We love eating out, too!
But we want to remind you why eating out too often could be what’s holding back from making the progress you’re striving for.
Even if you are trying to make the best possible choices with what you’re given, there are still no guarantees. We often underestimate the portions that go in to making our food.
When a restaurant creates a dish, they are not thinking about your waist line. They are trying to create palatable food that leaves you wanting more! This can mean lots of cooking oil, dressings, sauces, salt etc. Your favorite dish (even salads that are loaded with nuts & fruit etc) could easily be 1,000 calories in one sitting. If you tack on drinks and appetizers on top of it, you could be hitting a days worth of calories!
While we always tell our members to strive for balance, it’s worth taking a look at how often you are eating out. Try to limit as much as you can and make as much food at home as possible. On top of this, here are some quick tips to make better decisions while eating out:
- Ask for sauces and dressings on the side. Many dishes would be just as delicious without being loaded up on the dressings. By asking for them on the side, we can still enjoy our meal while having more control over portions.

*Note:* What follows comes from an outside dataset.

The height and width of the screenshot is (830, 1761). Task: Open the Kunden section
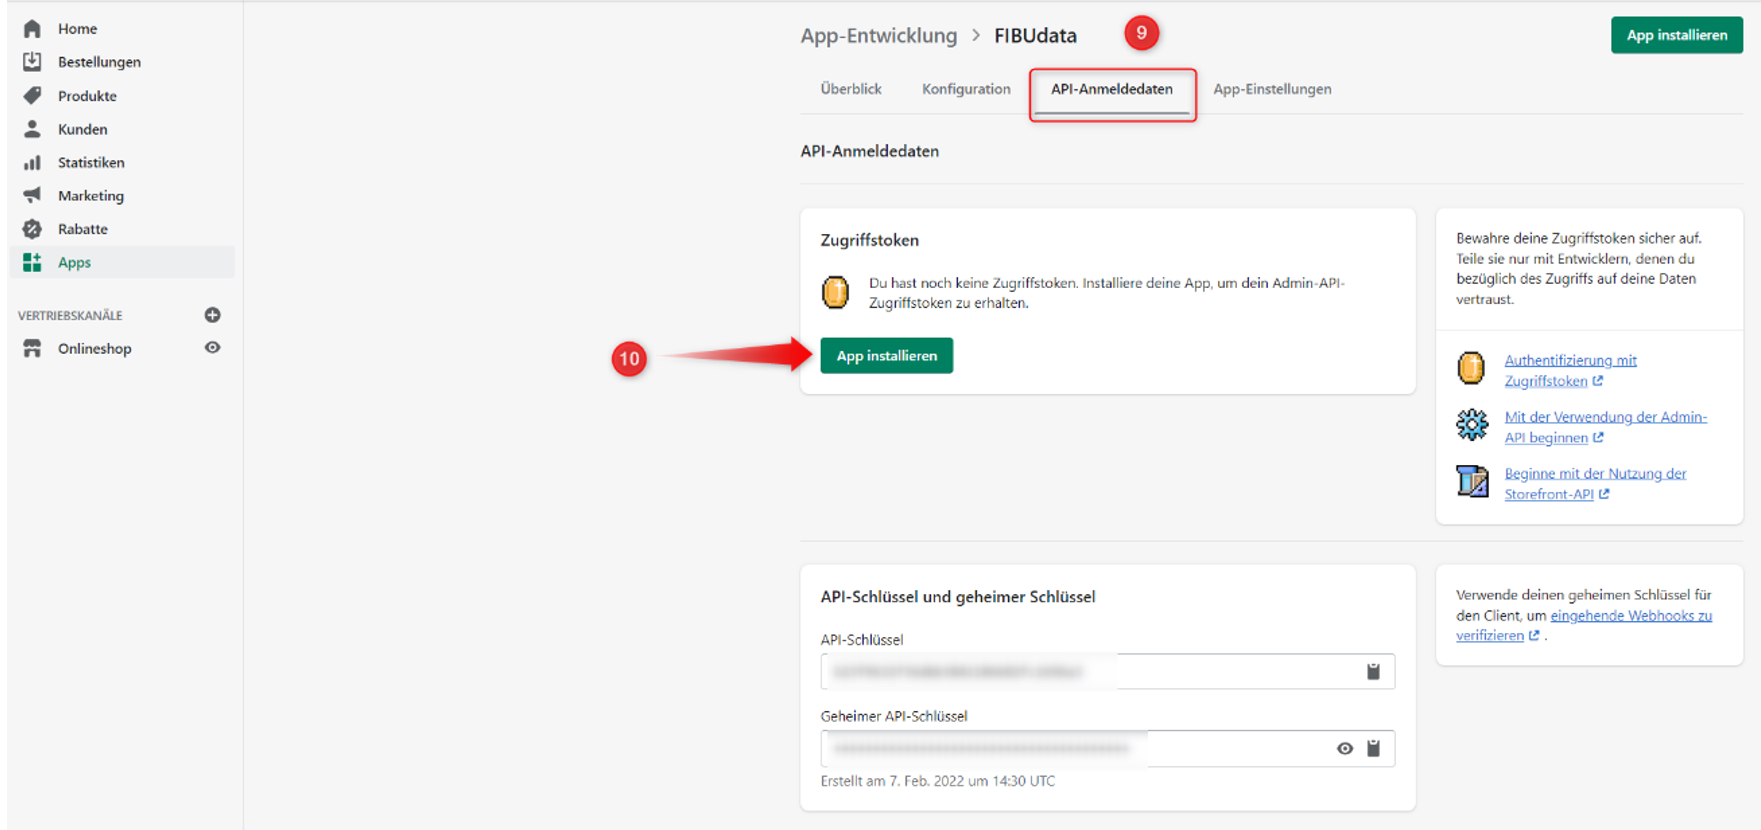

- Choose grilled over fried. Even if the dish calls for fried chicken etc most restaurants will let you choose a grilled option instead.
- Skip the appetizers. Many appetizers can be just as many calories as a meal before you even get to the main course.
- Ask for veggies instead of fries. If your dish comes with fries or something else of the sort, try asking for a side salad or vegetables
- Take half home. Before you even eat your meal, ask for a to-go box to put half of your meal in. This is an easy way to watch your portions and not eat more than you intended to.
- Skip the sugar. If you’re going to drink alcohol, try choosing options that don’t include soda or juice. Vodka seltzer, light beer, wine etc are going to be options that don’t bring as many unnecessary calories.